The Toronto Transit Commission is proposing a fare freeze next year amid financial challenges that have been brought on by the COVID-19 pandemic.

Mayor John Tory said at the beginning of the pandemic, it was expected that a significant drop in ridership would lead to significant fare increases. However he said Thursday that would not be responsible.

"In the wake of the unprecedented pandemic, which has hit our TTC extremely hard, this is the right and the responsible thing to do. We're keeping the TTC affordable for residents who need it by freezing fares," Tory said during a news conference on Thursday.

"It is one more way in which we can help the residents of the City of Toronto get through this crisis."

TTC Board Chair Councillor Jaye Robinson said freezing fares in 2021 is the right thing to do for riders.

"We know that many of the people riding transit during the pandemic do not have the option of staying home. We recognize the buses have been the workhorses of our transit system over the course of the COVID-19 pandemic and we are investing in service improvements," Robinson said.
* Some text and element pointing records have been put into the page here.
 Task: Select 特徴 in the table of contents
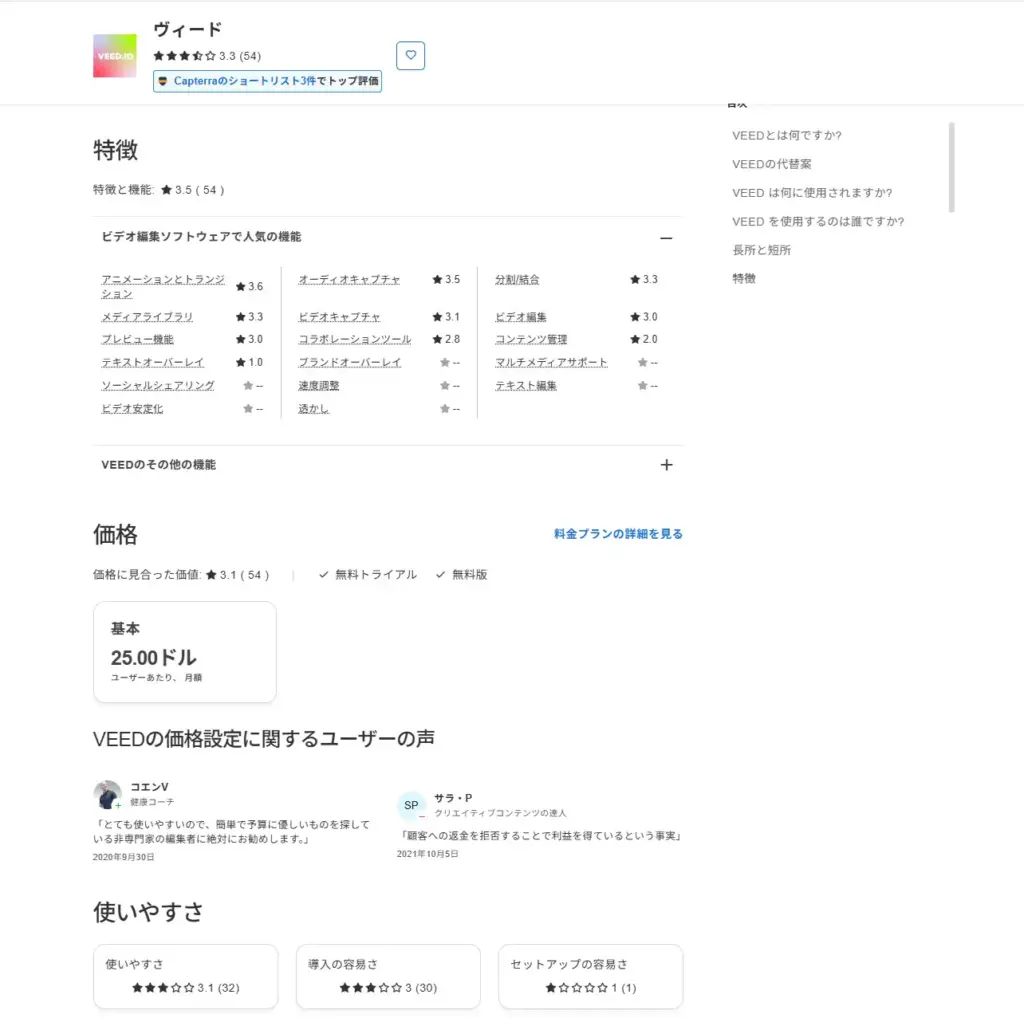[744, 278]
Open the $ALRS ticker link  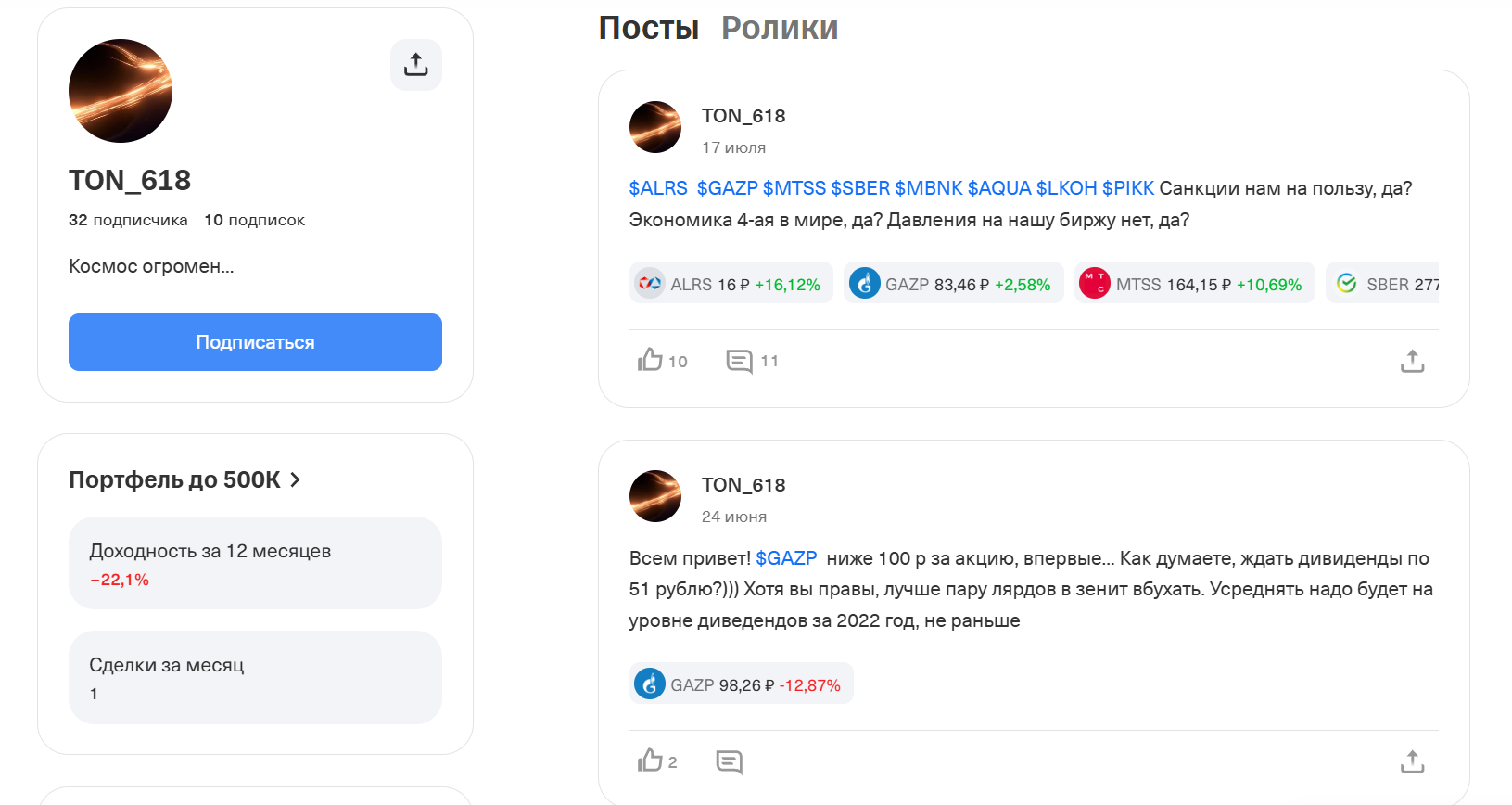[658, 188]
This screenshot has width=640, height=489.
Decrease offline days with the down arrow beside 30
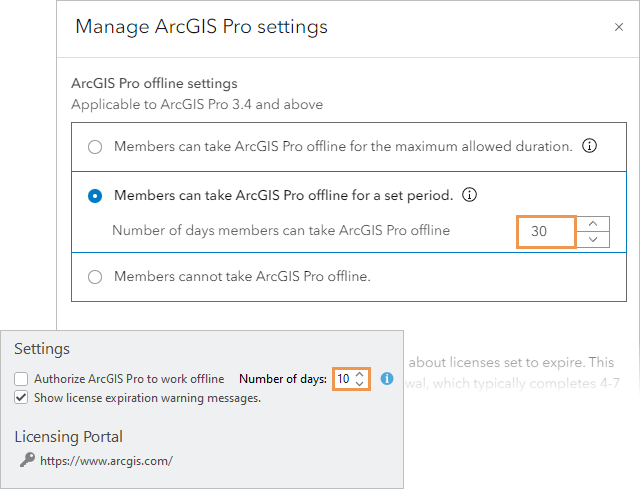coord(593,239)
The announcement comes as the TTC released its 2021 operating budget, which totals $2.15 billion. With the revenues expected to be just $566.8 million, net funding of $1.5 billion is needed to fully fund the budget.

"The proposed budget ensures that we will continue to keep the City of Toronto moving through to the end of the pandemic and beyond. Since the onset of COVID, it has been very clear that the reduced ridership and additional safety measures would have a devastating impact on the TTC budget," Robinson said.

The projected 2021 revenue, which is down from the $1.35 billion predicted this year, is the result of lower ridership for much of next year because of the COVID-19 pandemic.

In its report, the TTC said the novel coronavirus will continue to financially impact the transit agency throughout 2021 as widespread vaccination is not expected until the fall of 2021.

Furthermore, the TTC expects to experience long-term effects from the pandemic even after it subsides.

The net funding will cover $796.4 million in pandemic-related costs, which includes a projected $725 million loss in passenger revenues.

The TTC projects ridership in the first half of next year will remain at the current levels before slowly increasing to an average o 49 per cent of pre-pandemic levels later in the year.

In the report, the TTC indicated that bus ridership has recovered to approximately 48 per cent of its pre-pandemic activity, while subways and streetcars are only at 26 per cent.

"This is indicative of a proportionally greater ridership impact in the downtown core, which is most impacted by work from home, virtual learning, the cancellation of events and reduced social travel," the transit agency said, adding that these trends will continue next year.

In addition, the TTC does not expect ridership to rebound until 2022 and 2023, "when a new post-pandemic normal will begin to emerge and restrictions regarding attendance at workplaces, schools and events are removed."

Tory said these costs will be partly funded by the Safe Restart Agreement between the province and the federal government. The city subsidy to the TTC remains at $789.8 million.

In August, the TTC was given $404 million in relief funding to address the impact of the pandemic between April 1 and Sept. 30.

The transit agency said they received additional $472 million as part of phase 2 of the agreement. The province has also advised the city that it is eligible to get $304 million in funding to address additional ridership pressures.

The TTC said the funding is anticipated to offset financial impacts until March 2021.

While talks continue between the TTC staff and all levels of governments on relief funding after March, Tory said he is encouraged that the federal government will be bringing forward a plan for permanent federal transit funding.

"This is something that is much needed and will be much welcome. It will help us with the much needed transit for the City of Toronto and for the GTA and ensure that we are investing in subway trains, in streetcars, in buses as we go forward," Tory said.

"This budget also continues the work we have done with the TTC and the city on an enhanced set of targeted COVID-19 measures to help our most vulnerable residents during lockdown periods."

Speaking to CP24, Shelagh Pizey-Allen, who is with the transit advocacy group TTCriders, said there should be permanent funding from the province and the federal government to address the challenges the transit agency is facing.

“Transit is a lifeline in Toronto for essential workers and for people who are relying on transit to get their groceries to access health care, in some cases to go and get a COVID test. And it needs to be invested in like the lifeline it is,” Pizey-Allen said.

“And also make sure that riders don’t pay for the pandemic when this is over. We don’t want to see fare increases and essential workers having to pay the price of lower ridership during the pandemic.”

The budget is scheduled to go before the TTC Board on Monday.